The best thing about her is her temperment. She's awesome- confident, tolerant and as easygoing as they come. Nothing rattles her.
I'm so ignorant I don't know how to answer the question about her lines, so I'll give you the info from her papers. Her dam is Contessa Vom Kraftwerk and her sire is Boris Van Kraftwerk. I met both these dogs and they are wonderful. Their parents are working Schutzund dogs. Does that help? I have a three generation pedigree if you need more names- again, sorry for my ignorance. 
My plan for her is to take obedience as far as we can. I need to learn all about the German shows- I want to join a breed club but am just a little out in the middle of nowhere- I drive 90 minutes for puppy class once a week. But I do feel like she has potential, and I want to take it as far as we can.


----------



## DianaM (Jan 5, 2006)

Huh, tried to look them up in the GSD pedigree database but can't find either the sire nor dam.







But I guess this means she's a Kraftwerk dog! She looks like a beaut and I hope she is everything you want from a dog.


----------



## scannergirl (Feb 17, 2008)

My breeder got the pair directly from Kraftwerk. 
I will look up the names further back and see what I can learn.


----------



## DianaM (Jan 5, 2006)

Ahhhhh gotcha! Interesting! Keep us posted on her progress and get some better photos up.


----------



## scannergirl (Feb 17, 2008)

Contessa's parents
Cruger the Boom Vom Kraftwerk
Maika Vom Thielenhof

Boris's parents

Rabauke Vom Braunschweiger Wappen
Hanni Vom Guzzi-Stall


Looks like everybody in the pedigree is titled. I really don't understand what it all means but it can't be a bad thing, right?


----------



## Brightelf (Sep 5, 2001)

ou have a SUPER puppy! Very good bloodlines, intelligent, healthy. Strong bones on her-- beautiful girl. I love her head and expression!


----------



## DianaM (Jan 5, 2006)

> Quote:I really don't understand what it all means but it can't be a bad thing, right?


Unless you find your pup a full time job, it'll be a bad thing.... but in a very good way.







You are going to have your hands FULL! She has great potential, that's for sure. Consider schutzhund, please?


----------



## DianaM (Jan 5, 2006)

The above photos don't do squat for justice. I saw a larger version of the last posted photo, and my goodness- the bone and the paws are amazing. If her ability will be anything like her structure, she'll be a heck of a dog.

And yes, schutzhund.







Please?


----------



## lars0997 (Oct 9, 2004)

> Originally Posted By: DianaM
> Unless you find your pup a full time job, it'll be a bad thing....

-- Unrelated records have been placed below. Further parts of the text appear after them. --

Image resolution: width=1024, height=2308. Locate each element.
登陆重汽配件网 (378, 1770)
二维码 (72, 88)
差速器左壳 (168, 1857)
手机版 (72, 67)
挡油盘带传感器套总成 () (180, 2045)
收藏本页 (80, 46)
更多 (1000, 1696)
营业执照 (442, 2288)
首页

I'm going to have to disagree with this one. A well bred working lines GSD can be perfectly happy in an active pet home.

Not discounting Schutzhund.... we have two dogs that we are training in schutzhund, but I don't think that people should be spreading that a working lines dog can't be happy in an active pet home. When I was looking for a companion GSD, I was looking for a working line GSD, because I feel that they are the closest to what a GSD should be. We just fell into Schutzhund with them. I have two and they are both balanced and would be happy in active pet homes.

Now a lazy pet home with no leadership.... then a cat or fish is in order.

Very cute pup.

Mandy


----------



## DianaM (Jan 5, 2006)

> Quote:I'm going to have to disagree with this one. A well bred working lines GSD can be perfectly happy in an active pet home.


Joke, Mandy.







Those with high energy dogs that NEED to learn and be active will lament that they "drive us crazy," but we all know we wouldn't give them up for anything! I wish mine had more in him... except when he's having a nuts day, then it's the opposite.


----------



## scannergirl (Feb 17, 2008)

Took some new ones of her- she's changing so fast! Heres a link Lucy 5 months


----------



## DianaM (Jan 5, 2006)

She just keeps getting better. Can you be convinced to take her to a schutzhund club to see what she's got?


----------



## scannergirl (Feb 17, 2008)

I've done it, and am now hopelessly addicted to it. She's doing quite well, and having a blast. The trainer likes her a whole lot and tells me she'll have no trouble going to SchH3 if we want to.
I took your advice.








Thanks for getting us started.


----------



## DianaM (Jan 5, 2006)

Wooo!









And if anything ever happens that you can't keep her, you know where to find me....


----------